--- Exercise requirements ---
Within the listing below, give again exactly the lines between the one containing "Топики (1) (58, 281)" and the one containing "https://www.alterbooth.com/press/20210511-01/ (175, 1110)", inclusive, pictures left aside.

** Available data follows **

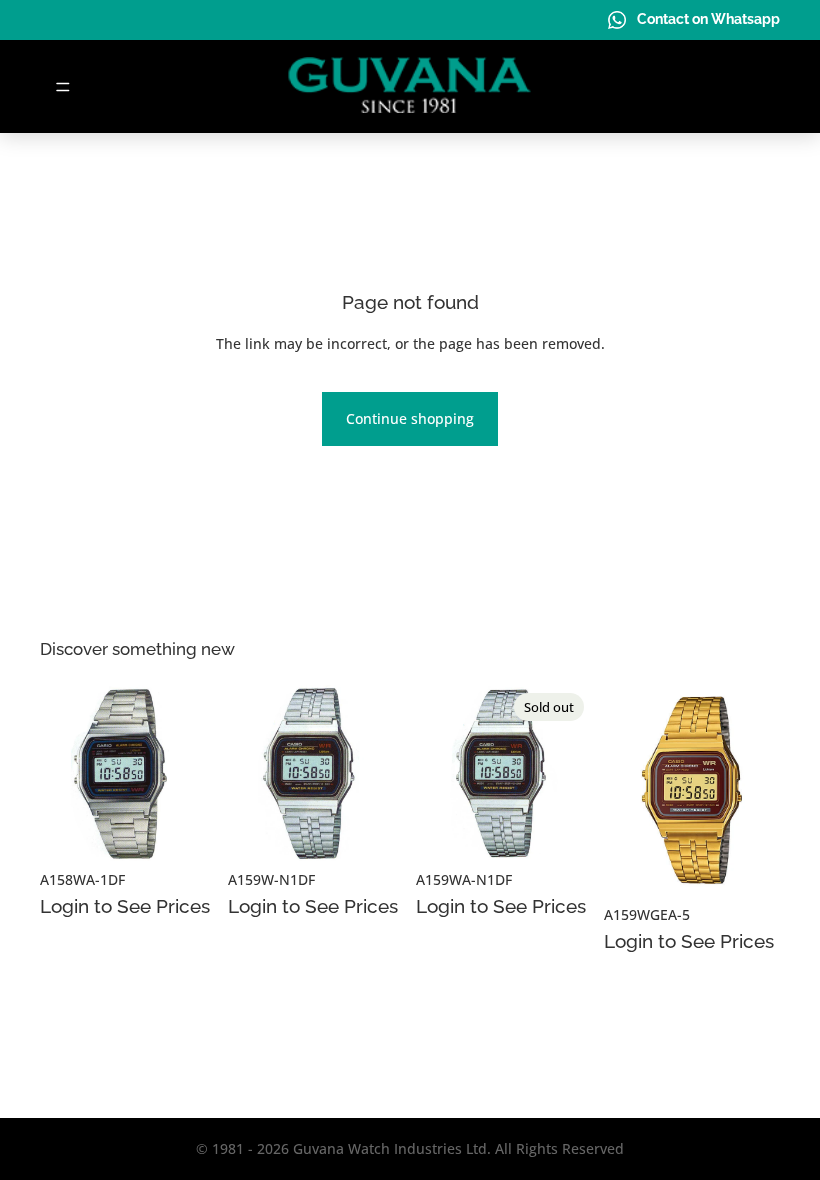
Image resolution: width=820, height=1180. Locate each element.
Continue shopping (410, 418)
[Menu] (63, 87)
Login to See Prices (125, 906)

** End of Available data **
** Available data follows **

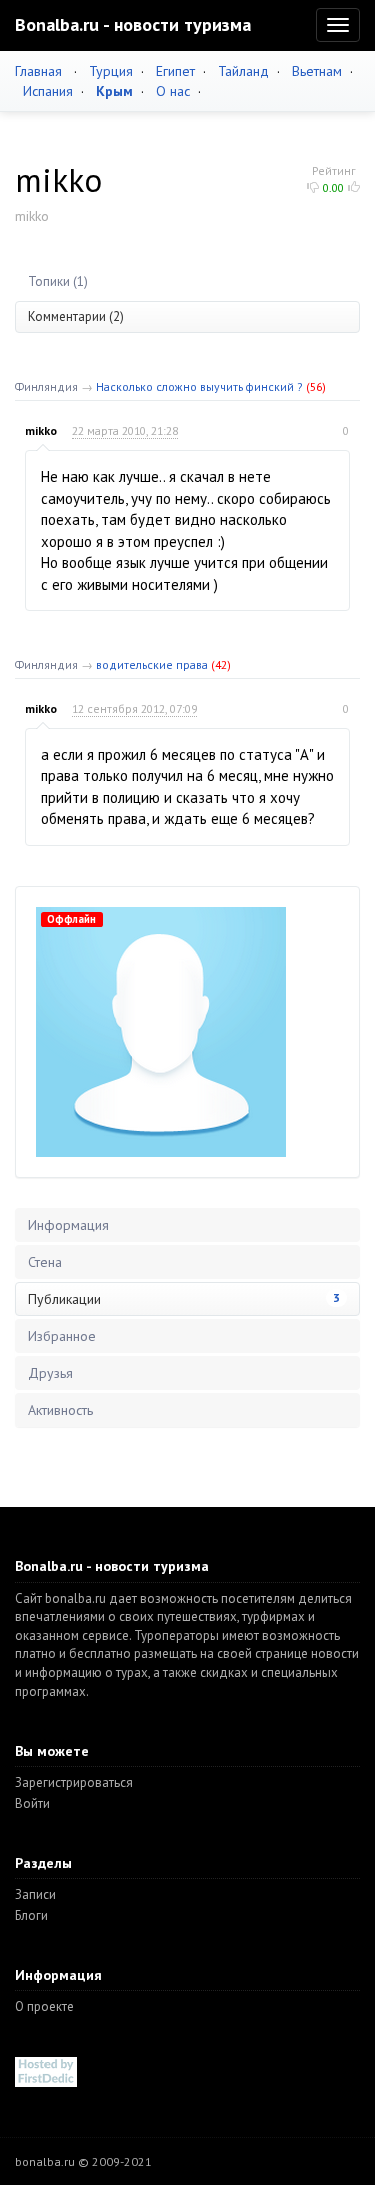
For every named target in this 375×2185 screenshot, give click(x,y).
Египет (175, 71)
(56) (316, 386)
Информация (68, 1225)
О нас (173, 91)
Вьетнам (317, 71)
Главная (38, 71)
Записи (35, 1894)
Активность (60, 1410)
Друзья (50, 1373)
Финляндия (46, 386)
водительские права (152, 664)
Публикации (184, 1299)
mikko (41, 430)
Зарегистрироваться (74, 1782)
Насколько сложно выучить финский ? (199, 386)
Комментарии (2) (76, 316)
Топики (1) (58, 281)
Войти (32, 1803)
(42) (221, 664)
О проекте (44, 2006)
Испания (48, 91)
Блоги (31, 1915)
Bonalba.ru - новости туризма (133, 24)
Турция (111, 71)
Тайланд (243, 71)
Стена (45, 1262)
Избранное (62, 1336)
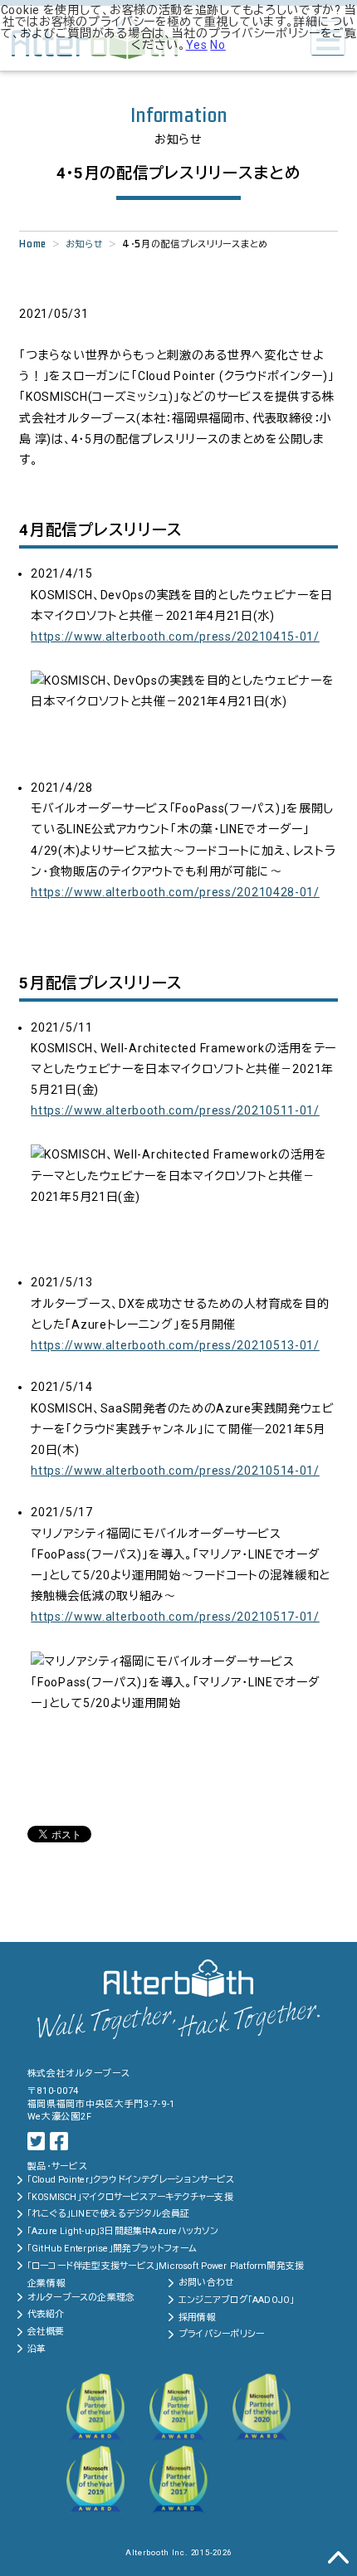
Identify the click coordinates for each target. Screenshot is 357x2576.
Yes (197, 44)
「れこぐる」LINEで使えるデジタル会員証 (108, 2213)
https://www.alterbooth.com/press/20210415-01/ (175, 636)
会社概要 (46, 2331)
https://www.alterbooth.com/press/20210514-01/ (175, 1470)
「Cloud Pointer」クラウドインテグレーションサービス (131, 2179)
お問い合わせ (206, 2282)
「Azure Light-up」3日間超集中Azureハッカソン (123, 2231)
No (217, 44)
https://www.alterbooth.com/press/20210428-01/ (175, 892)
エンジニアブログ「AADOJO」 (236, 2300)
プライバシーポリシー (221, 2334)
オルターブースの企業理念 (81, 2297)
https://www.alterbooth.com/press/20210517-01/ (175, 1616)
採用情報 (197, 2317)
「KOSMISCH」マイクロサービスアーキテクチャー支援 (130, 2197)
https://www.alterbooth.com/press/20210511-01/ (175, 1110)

** End of Available data **
** Available data follows **

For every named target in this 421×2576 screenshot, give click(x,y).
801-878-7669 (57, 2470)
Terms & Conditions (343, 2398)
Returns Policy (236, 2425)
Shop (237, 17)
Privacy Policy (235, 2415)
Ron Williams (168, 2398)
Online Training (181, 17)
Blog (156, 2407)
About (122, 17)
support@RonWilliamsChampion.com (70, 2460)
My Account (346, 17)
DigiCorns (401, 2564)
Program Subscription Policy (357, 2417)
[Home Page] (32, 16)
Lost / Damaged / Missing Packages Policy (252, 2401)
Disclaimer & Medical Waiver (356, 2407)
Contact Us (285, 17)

** End of Available data **

--- Exercise response ---
Топики (1) (58, 281)
Войти (32, 1803)
(42) (221, 664)
О проекте (44, 2006)
Испания (48, 91)
Блоги (31, 1915)
Bonalba.ru - новости туризма (133, 24)
Турция (111, 71)
Тайланд (243, 71)
Стена (45, 1262)
Избранное (62, 1336)
Identify the click coordinates for each target. Screenshot is 357x2576.
Yes (197, 44)
「れこぐる」LINEで使えるデジタル会員証 (108, 2213)
https://www.alterbooth.com/press/20210415-01/ (175, 636)
会社概要 (46, 2331)
https://www.alterbooth.com/press/20210514-01/ (175, 1470)
「Cloud Pointer」クラウドインテグレーションサービス (131, 2179)
お問い合わせ (206, 2282)
「Azure Light-up」3日間超集中Azureハッカソン (123, 2231)
No (217, 44)
https://www.alterbooth.com/press/20210428-01/ (175, 892)
エンジニアブログ「AADOJO」 (236, 2300)
プライバシーポリシー (221, 2334)
オルターブースの企業理念 (81, 2297)
https://www.alterbooth.com/press/20210517-01/ (175, 1616)
採用情報 (197, 2317)
「KOSMISCH」マイクロサービスアーキテクチャー支援 (130, 2197)
https://www.alterbooth.com/press/20210511-01/ (175, 1110)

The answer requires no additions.